I did MIS this morning. Hope everyone is doing well.
Gloria
A little information on how to get that 6 pack. Hint: What and how much we eat has a lot to do with it.
Getting that '6-pack'
Stephanie Oakes
Face it, we're midsection maniacs, obsessed with our dream of the perfect abs we'll have someday -- if we can just do enough sit-ups. Visit a gym on any given day and you'll find both guys and gals working their abs with fury and commitment. The problem is, they're often doing it wrong. Waste-of-time wrong.
The abdominals are different only in location, they are not resting on a bony surface, like the biceps or quads -- instead they span like a bridge over a cavern. But that doesn't change basic physiology or laws of science.
The key is to choose exercises that are hard enough to fatigue the muscles, so that they need recovery time to get stronger. Add some exercises that use the abs functionally -- the way they're used in real life. For example, abdominals are used to stabilize the body. Feel this function by holding a push-up position without letting your belly sag. Don't do the push-up -- just keep holding the position and feel your abs going crazy trying to isometrically contract enough to stabilize your body. If that's easy, put your feet up on a weight bench or, even better, a stability ball. Now you'll really feel your abs!
Ab exercises don't melt away abdominal fat. Spot reducing has been disproved over and over again, but it still persists. You can't get rid of fat by repeatedly exercising one body part. Study after study has refuted that. Any physiology textbook will tell you that. Spot reducing is a dead dog -- you don't have to beat it any more.
Even doing crunches in the best form -- you won't whittle your waistline or belly. You may develop abs of steel, but they'll still be covered by body fat if you don't burn enough calories to reduce it.
Doing ab exercises for reducing the waistline is a fool's errand. Reducing the waistline has to do with reducing body fat. Burning abdominal fat is the same as burning fat anywhere on your body: You have to exercise off more calories than you take in. Proper diet and large muscle activity will accomplish much more than a thousand sit-ups a day.
High repetitions are required to make gains. Let's say you want to work your biceps. Would you do 100 concentration curls with a 2.5-pound weight, or 10 with a 25 pound weight? Making abdominal gains follows the same principle: Overload.

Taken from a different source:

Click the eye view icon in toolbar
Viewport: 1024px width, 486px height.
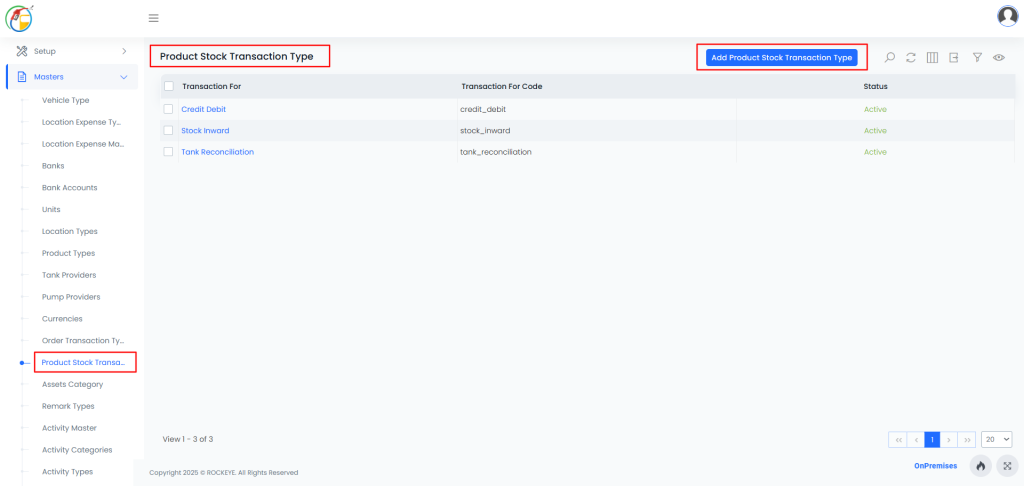998,58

The reason we think we have to do so many reps is that we're not working them hard enough. If you find you have to do 50-100 crunches before fatiguing, focus on this: Slow down, and work on perfect technique.
Pull the shoulder blades together on the crunches so you can't cheat by pulling your head forward or rounding the upper back. Make your abdominals contract before anything moves. First the rib cage moves, then the rest follows. Slow down. If you go too fast, you use momentum and not muscle.
Forget full sit-ups:
They primarily strengthen muscles that are already strong, and these are not even abdominal muscles. If you come all the way up, you work your hip flexors, which have nothing to do with your six-pack at all. What's better is to do a variety of exercises to attack the six-pack muscle from different angles, and engage other abdominal muscles.
That "6-pack muscle" is the rectus abdominis, today's glamour body part. Although it's the muscle that shows the most, one of the more important reasons to strengthen the abdominal area is for back health. Just working the rectus abdominis won't protect your back as well as combining a few different exercises that will also strengthen the external obliques, internal obliques, and the transverse abdominals. Variety is the key.
So, I guess we should slow down and really pay attention to our ab exercises and of course pay very close attention to how much and what we eat. Ok, that's my advice for the week. I hope I can follow it.
I did MIS this morning. Hope everyone is doing well.